• PASSAGE CITÉ:
◇ ◇ ◇ ◇
Un side-car conduit par le musicien Ry Cooder roule dans La Havane. De part et d’autre de la rue stagnent des épaves de voitures, peinture rouillée et essieux à l’air. Là, le temps semble s’être arrêté au début des années soixante. Ce flash- back naturel est un véritable rêve de cinéaste. Pas besoin de décors, pas besoin d’accessoires, à Cuba l’ambiance transpire de chaque plan, et Wenders en profite. Si tous ses films, de Paris Texas à The End of violence accordent une place primordiale à la musique (celle de Paris Texas fut déjà composée par Ry Cooder), Buena Vista social club est en quelque sorte la « bande-image » d’un album enregistré deux ans auparavant par les plus grands musiciens cubains.
Tout commence en mars 1996, quand la maison de disques World Circuit décide d’organiser un voyage à La Havane pour faire un album. En 6 jours Buena Vista Social Club est enregistré dans les studios Egrem qui datent des années 50. Le pivot du groupe est Compay Segundo, 92 ans, musicien phare à Cuba. A ses côtés sont découverts d’autres chanteurs ou musiciens oubliés, tels Ibrahim Ferrer, crooner des années 50, ou Ruben Gonzalez, pianiste de talent né en 1919. L’album est distribué dans le monde entier, il s’en vend un million, la mode de la musique cubaine est lancée. C’est à ce moment-là que Wenders fait son apparition. Il décide de restituer cette aventure en filmant deux concerts du groupe et l’enregistrement du premier album d’Ibrahim Ferrer. C’est l’occasion d’interroger tous les musiciens avant que le groupe ne se dissolve, chacun profitant de ce soudain succès pour relancer (voire lancer…) sa carrière solo.
◇ ◇ ◇ ◇
• DONNÉES FOURNIES:

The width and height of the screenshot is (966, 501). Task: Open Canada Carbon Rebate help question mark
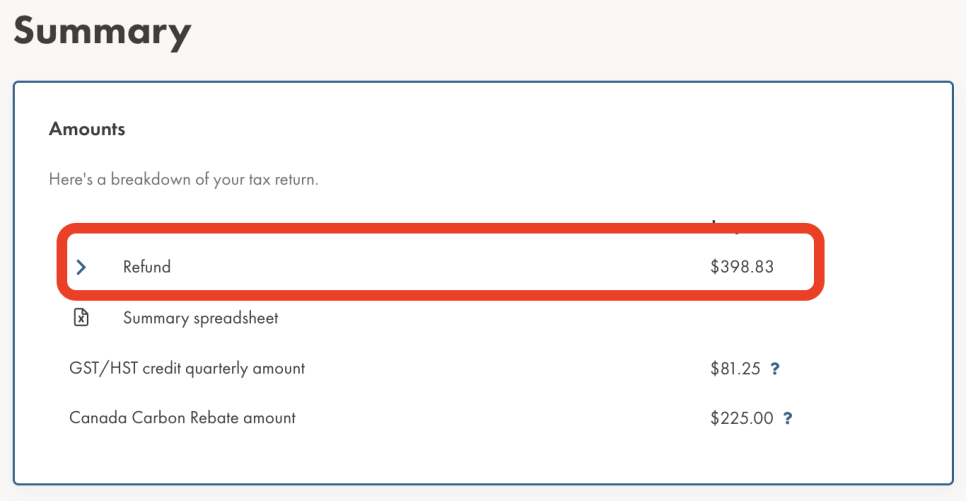point(787,418)
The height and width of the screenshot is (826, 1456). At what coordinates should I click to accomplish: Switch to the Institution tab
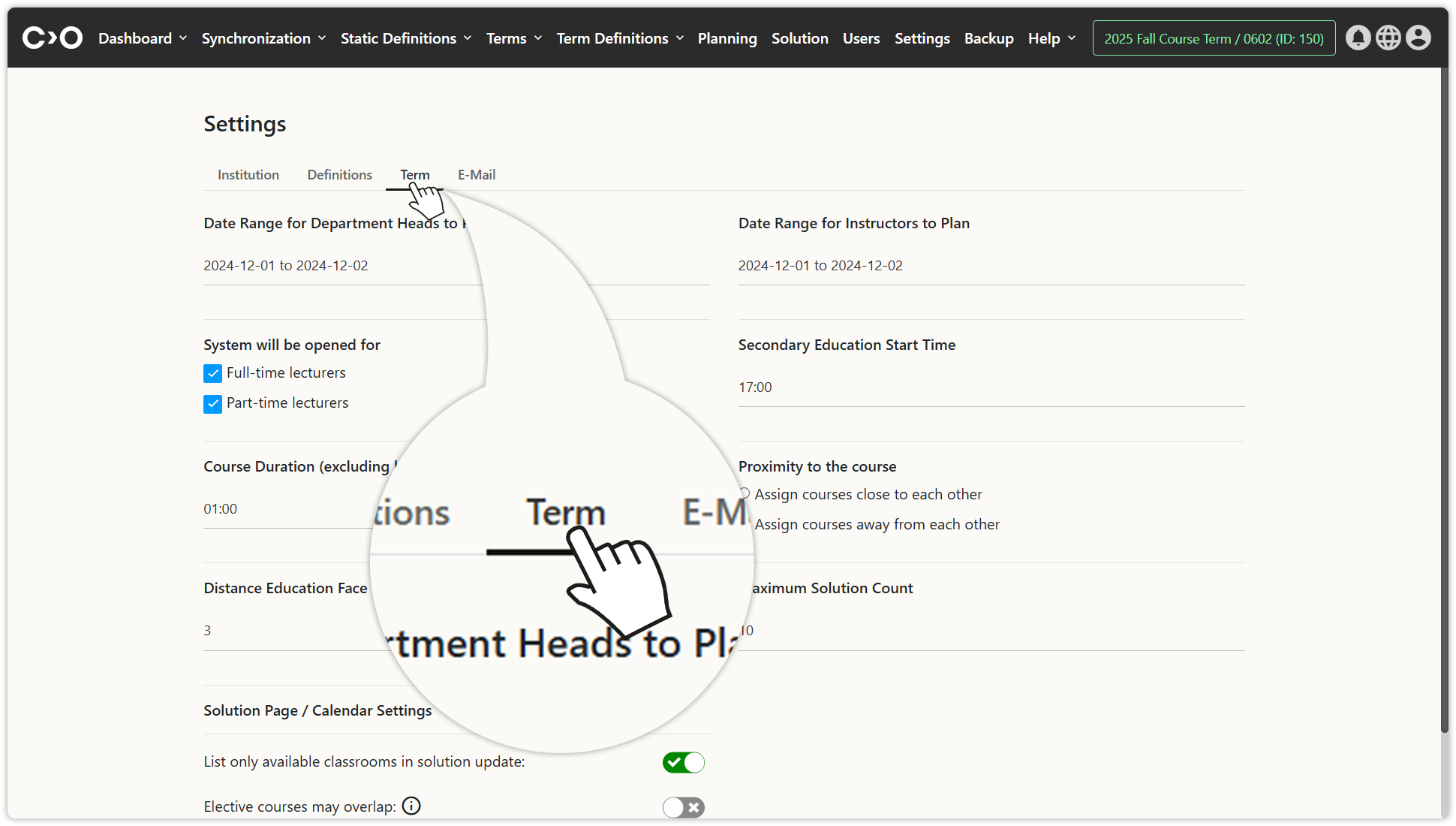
◇ ◇ ◇ ◇
• CONSIGNE 1: Relevez tous les musiciens désignés par leur nom dans le passage cité.
• CONSIGNE 2: D'après le passage cité, en combien de jours l'album Buena Vista Social Club a-t-il été enregistré ?
• CONSIGNE 3: Recopiez le passage cité en commençant aux mots « Un side-car conduit » et en vous arrêtant après « grands musiciens cubains. ».
Il n'est pas nécessaire de consulter les lignes fournies.

• RÉPONSE CORRECTE 1: Ry Cooder, Compay Segundo, Ibrahim Ferrer, Ruben Gonzalez

• RÉPONSE CORRECTE 2: En six jours.

• RÉPONSE CORRECTE 3:
Un side-car conduit par le musicien Ry Cooder roule dans La Havane. De part et d’autre de la rue stagnent des épaves de voitures, peinture rouillée et essieux à l’air. Là, le temps semble s’être arrêté au début des années soixante. Ce flash- back naturel est un véritable rêve de cinéaste. Pas besoin de décors, pas besoin d’accessoires, à Cuba l’ambiance transpire de chaque plan, et Wenders en profite. Si tous ses films, de Paris Texas à The End of violence accordent une place primordiale à la musique (celle de Paris Texas fut déjà composée par Ry Cooder), Buena Vista social club est en quelque sorte la « bande-image » d’un album enregistré deux ans auparavant par les plus grands musiciens cubains.